Some lines in the entries contain the word "computer". Copy all of them.

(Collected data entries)
______

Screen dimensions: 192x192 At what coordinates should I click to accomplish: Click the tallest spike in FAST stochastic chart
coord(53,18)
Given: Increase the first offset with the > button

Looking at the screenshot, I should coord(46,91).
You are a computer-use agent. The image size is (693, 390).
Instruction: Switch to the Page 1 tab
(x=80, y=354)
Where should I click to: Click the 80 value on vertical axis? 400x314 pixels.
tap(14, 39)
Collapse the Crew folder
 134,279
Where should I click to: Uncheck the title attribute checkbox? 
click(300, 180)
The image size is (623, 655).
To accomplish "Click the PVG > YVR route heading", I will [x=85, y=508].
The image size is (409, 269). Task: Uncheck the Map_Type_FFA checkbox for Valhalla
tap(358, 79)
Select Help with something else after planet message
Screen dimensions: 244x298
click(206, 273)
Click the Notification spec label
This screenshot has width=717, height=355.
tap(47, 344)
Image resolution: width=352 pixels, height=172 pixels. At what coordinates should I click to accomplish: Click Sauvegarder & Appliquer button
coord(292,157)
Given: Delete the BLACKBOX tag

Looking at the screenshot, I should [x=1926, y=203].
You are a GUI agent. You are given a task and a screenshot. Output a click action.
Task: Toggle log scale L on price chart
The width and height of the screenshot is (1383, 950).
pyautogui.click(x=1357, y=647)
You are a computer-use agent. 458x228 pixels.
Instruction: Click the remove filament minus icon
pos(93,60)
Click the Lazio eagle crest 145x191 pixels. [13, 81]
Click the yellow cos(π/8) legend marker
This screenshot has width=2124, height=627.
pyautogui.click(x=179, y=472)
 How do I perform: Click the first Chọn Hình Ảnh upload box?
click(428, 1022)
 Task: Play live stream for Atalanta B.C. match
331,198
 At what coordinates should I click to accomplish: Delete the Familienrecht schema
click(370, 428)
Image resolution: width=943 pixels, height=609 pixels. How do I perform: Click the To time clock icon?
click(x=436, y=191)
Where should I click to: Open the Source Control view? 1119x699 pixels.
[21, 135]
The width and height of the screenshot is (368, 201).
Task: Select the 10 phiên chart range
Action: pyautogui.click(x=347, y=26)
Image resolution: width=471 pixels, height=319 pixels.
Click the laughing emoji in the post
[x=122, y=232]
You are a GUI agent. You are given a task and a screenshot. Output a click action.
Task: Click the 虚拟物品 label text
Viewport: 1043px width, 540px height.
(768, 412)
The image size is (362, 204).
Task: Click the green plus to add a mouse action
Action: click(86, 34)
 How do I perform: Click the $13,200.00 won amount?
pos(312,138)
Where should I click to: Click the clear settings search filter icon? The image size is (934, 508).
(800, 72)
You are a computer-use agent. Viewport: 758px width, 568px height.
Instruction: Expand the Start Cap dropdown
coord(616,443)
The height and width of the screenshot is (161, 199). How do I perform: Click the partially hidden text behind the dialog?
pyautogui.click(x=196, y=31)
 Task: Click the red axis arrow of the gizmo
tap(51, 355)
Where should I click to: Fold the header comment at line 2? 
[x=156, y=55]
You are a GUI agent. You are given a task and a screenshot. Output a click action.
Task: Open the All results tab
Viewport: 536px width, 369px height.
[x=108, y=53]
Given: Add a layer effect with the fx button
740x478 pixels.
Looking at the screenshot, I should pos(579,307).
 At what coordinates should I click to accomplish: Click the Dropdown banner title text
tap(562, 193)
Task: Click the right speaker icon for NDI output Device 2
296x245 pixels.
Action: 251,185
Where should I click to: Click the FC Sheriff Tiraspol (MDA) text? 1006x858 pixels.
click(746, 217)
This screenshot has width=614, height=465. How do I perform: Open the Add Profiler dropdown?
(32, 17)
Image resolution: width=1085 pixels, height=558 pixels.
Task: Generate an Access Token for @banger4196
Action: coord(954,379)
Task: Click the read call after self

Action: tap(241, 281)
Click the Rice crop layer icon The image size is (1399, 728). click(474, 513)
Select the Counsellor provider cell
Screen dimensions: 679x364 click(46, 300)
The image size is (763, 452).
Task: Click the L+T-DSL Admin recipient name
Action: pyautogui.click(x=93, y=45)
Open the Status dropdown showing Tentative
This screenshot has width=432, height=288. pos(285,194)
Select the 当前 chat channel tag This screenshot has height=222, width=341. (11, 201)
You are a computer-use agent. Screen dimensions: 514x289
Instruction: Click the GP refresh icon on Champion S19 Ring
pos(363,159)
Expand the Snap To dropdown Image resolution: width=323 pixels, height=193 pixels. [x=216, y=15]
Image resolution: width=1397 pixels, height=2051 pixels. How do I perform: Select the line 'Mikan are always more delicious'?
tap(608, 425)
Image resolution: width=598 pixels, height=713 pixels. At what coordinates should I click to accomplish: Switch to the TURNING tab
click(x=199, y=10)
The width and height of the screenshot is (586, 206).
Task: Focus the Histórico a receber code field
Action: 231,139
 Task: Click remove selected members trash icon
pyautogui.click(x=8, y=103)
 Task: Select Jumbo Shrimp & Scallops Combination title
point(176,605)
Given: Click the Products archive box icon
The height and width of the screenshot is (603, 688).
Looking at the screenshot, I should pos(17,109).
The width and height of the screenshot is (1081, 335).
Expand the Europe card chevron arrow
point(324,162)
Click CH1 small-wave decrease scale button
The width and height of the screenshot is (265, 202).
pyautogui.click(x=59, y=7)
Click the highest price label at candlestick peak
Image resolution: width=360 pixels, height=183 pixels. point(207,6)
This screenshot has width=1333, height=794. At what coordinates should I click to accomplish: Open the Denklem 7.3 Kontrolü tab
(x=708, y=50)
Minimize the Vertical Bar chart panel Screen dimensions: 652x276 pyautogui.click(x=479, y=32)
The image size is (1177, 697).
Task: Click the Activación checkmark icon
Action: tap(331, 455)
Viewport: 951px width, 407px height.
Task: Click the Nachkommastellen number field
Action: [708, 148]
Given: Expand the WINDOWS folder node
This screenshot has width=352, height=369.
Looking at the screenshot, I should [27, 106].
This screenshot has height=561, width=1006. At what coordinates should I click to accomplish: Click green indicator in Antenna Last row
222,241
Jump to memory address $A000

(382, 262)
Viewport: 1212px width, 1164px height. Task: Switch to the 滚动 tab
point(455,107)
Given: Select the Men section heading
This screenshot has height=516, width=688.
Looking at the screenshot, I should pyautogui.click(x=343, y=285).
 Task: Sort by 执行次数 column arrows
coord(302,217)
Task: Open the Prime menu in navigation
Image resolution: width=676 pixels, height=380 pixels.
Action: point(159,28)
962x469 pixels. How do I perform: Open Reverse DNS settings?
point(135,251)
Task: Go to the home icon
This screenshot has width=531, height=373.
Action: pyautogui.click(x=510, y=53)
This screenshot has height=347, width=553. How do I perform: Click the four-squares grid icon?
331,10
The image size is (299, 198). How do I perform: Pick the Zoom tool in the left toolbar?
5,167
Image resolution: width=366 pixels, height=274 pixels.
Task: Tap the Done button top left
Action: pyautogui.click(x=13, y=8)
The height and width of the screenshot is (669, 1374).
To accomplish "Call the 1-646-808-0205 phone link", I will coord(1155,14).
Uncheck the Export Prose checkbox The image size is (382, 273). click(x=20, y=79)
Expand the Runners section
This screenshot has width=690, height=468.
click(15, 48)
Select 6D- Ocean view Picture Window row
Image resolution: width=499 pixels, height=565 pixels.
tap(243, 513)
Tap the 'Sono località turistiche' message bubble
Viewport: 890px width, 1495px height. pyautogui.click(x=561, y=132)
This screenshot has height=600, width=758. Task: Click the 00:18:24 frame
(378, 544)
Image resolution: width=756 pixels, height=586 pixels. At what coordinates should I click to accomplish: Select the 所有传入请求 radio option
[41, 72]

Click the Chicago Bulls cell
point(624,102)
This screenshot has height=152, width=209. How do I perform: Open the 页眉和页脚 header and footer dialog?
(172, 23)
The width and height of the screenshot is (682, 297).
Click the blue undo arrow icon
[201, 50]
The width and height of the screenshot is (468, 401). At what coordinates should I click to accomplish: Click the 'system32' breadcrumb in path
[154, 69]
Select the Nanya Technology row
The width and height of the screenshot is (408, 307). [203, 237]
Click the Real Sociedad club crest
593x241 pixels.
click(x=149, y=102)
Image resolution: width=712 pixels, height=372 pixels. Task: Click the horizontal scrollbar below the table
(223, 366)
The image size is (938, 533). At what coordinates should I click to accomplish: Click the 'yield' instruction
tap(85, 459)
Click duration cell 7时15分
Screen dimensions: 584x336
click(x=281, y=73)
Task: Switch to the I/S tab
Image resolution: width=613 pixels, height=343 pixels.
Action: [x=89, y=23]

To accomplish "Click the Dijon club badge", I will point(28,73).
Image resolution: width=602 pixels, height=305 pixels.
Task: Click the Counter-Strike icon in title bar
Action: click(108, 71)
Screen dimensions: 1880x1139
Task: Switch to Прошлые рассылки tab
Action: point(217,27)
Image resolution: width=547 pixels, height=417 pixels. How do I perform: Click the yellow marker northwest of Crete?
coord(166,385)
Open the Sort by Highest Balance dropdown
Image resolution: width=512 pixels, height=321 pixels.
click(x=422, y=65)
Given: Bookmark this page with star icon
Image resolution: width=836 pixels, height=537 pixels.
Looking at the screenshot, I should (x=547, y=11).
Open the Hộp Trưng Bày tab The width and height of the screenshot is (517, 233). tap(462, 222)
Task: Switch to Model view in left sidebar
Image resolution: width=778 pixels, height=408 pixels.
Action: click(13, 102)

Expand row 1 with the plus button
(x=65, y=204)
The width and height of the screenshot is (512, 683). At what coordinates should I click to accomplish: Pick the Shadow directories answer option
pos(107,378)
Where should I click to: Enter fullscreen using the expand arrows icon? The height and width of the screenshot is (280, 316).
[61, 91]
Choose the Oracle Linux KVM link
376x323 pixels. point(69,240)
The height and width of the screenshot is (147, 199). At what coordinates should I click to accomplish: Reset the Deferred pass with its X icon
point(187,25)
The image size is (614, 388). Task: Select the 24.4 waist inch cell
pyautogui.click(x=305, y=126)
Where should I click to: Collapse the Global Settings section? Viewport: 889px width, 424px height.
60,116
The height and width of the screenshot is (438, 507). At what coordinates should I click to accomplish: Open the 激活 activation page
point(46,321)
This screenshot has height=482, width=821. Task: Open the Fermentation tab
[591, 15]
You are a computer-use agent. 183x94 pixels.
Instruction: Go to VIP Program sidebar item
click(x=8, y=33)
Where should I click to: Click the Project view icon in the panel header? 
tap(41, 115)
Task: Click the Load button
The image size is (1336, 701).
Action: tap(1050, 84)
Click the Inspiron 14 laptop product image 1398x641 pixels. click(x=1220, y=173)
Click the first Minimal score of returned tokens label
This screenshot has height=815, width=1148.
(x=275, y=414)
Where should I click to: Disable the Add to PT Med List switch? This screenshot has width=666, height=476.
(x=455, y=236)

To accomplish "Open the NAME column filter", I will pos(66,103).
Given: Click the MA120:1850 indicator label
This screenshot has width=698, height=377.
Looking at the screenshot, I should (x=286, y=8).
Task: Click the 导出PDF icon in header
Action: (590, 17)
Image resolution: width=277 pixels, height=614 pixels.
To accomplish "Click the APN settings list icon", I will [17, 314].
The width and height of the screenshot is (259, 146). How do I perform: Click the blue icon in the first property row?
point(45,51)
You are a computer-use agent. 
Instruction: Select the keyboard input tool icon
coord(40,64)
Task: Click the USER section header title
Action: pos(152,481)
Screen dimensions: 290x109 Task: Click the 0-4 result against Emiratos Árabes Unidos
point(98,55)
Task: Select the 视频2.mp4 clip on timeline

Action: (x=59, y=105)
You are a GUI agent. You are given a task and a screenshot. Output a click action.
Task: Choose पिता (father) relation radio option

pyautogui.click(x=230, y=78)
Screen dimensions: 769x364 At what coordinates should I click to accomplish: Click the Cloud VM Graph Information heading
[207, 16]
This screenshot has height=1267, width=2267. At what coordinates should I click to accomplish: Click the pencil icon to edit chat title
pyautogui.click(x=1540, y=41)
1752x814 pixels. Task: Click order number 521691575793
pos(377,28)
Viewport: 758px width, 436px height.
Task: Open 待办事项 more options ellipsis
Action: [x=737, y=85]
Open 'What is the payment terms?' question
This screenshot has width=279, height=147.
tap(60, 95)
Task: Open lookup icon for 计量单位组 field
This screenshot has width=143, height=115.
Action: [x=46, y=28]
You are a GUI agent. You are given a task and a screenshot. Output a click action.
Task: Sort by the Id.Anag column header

______

Response:
You are a computer-use agent. The image size is (693, 390).
You are a computer-use agent. 458x228 pixels.
You are a computer-use agent. Viewport: 758px width, 568px height.
You are a computer-use agent. Screen dimensions: 514x289
You are a computer-use agent. 183x94 pixels.
You are a computer-use agent. 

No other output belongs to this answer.